Eingerammt von der alten Burgmauer, die im Laufe der Zeit immer wieder angepasst und verändert wurde, liegt Kaleici oberhalb des alten, natürlichen Hafens, der den Aufstieg zur Provinzstadt ermöglichte. Gepflasterte Strassen, fast komplett Verkehrsfrei, führen vom Hafen aus durch enge Gassen, vorbei an herrlich restaurierten Häusern. Wir verbrachten unsere Zeit in der „Villa Tulipan“, die dem Holländer Bas gehört. Familiäre Atmosphäre, lockerer Lebensstil machen den Aufenthalt sehr angenehm. So verbringen wir Stunden auf der herrlichen Dachterrasse mit Blick auf den idyllischen Hafen, das in der Abenddämmerung glitzernde Meer, das imposante Taurus Gebirge im Hintergrund und erhalten zahlreiche Informationen zur Entwicklung von Kaleici, denn Bas kennt Kaleici bereits seit 20 Jahren.

▶ [Daten]:
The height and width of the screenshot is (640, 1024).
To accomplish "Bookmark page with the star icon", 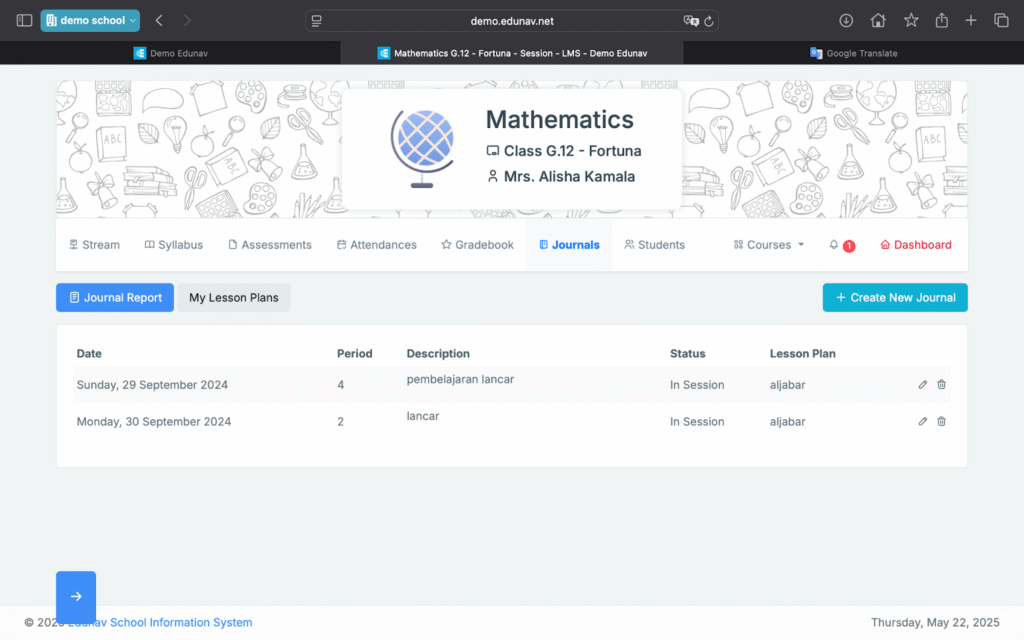I will click(x=911, y=20).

▶ [Zu erledigende Aufgaben]:
**1.** Zähle alles auf, was man laut dem Reisebericht über Kaleici von der Dachterrasse aus sieht.
**2.** Fasse den Reisebericht über Kaleici in zwei Sätzen zusammen.
**3.** Setze den Reisebericht über Kaleici im Anschluss an seinen letzten Satz fort.

▶ [Antworten der Reihe]:
**1.**
- den idyllischen Hafen
- das in der Abenddämmerung glitzernde Meer
- das imposante Taurus Gebirge im Hintergrund

**2.** Kaleici liegt, umgeben von der alten Burgmauer, oberhalb des natürlichen Hafens, von dem aus gepflasterte, fast verkehrsfreie Gassen an restaurierten Häusern vorbeiführen. Die Reisenden wohnten in der „Villa Tulipan“ des Holländers Bas, genossen die Aussicht von der Dachterrasse und erfuhren von ihm viel über die Entwicklung von Kaleici.

**3.**
Waren es zunächst Rucksacktouristen, die in der Altstadt anzutreffen waren, kamen nach und nach auch kulturell interessierte Individualreisende nach Kaleici. Der Hotelier Dogan war der Erste, der ein neues Hotel im Stil der alten Häuser in Kaleici erbaute. Mehr Tourismus erforderte weitere Pensionen, Cafes und Restaurants, allerdings kamen, damit verbunden auch  viele Autovermieter und Souvenirgeschäfte hinzu. 1998 wurde es, mit der Einführung der All-Inklusive Hotels, sehr viel ruhiger – führte sogar zu einem abrupten Wechsel im Tourismus, denn die Kulturreisenden blieben der Altstadt fern. Erst langsam kehrt sich dieser Trend wieder um.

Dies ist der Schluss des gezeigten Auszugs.